I am reading the proof of the Proposition 5.3. of the chapter "The Jones Polynomial of an Alternating Link" from the book "Introduction to knot theory" by "Lickorish". I have a problem with understanding its proof. Before coming to the problem I will mention some background for the problem.
Suppose we are given a link diagram $D$ and at each crossing, we perform the following kind of smoothing and denoted as $s_{+}D$:
Now suppose we have an alternating link diagram with chessboard coloring.
Following line is written in the proof which I don't understand:
"The alternating condition implies that the components of $s_+ D$ are the boundaries of the regions of one of the colors (the black ones, say) with corners rounded off."
Following are the diagrams I have drawn after performing $s_+ D$ smoothing on trefoil and its mirror image. In both diagrams, each circle is the boundary of each color.
So what does the author mean by "$\cdots$ boundaries of the regions of one of the colors".
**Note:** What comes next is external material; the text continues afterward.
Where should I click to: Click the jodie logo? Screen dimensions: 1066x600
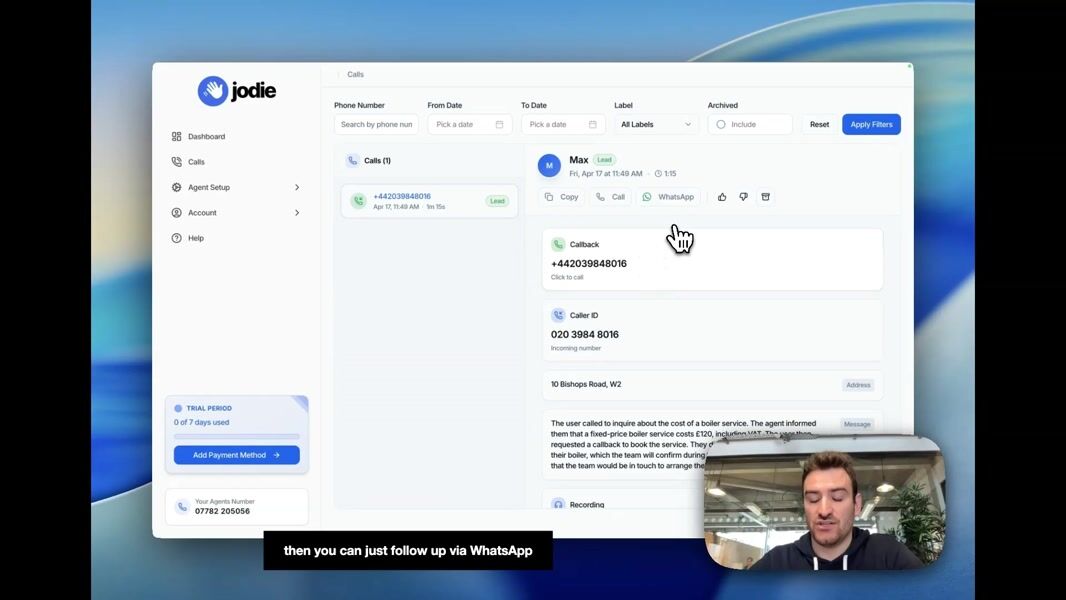click(237, 91)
Can someone explain it to me, please?
Here's what this is meant to mean:
Take a look at a region of the alternating knot diagram, which is a disk. Due to it being an alternating diagram, regions come in only two types, depending on what the incident crossings look like:
I am calling them type R and type L. Notice that around a crossing, type R and type L regions alternate:
Thus, if we color all the type R regions black and the type L regions white, we have a checkerboard coloring. Now, if we do the $s_+$ smoothing, the black regions "have their corners smoothed" like so:
If we make sure the "outer" region is type L (there is always a diagram where this is the case --- it's simply by rotating the diagram on $S^2$, a.k.a. isotoping strands "through infinity"), then the upshot is the circles of $s_+D$ are not nested. Colored, it will be some number of black disks on a white plane.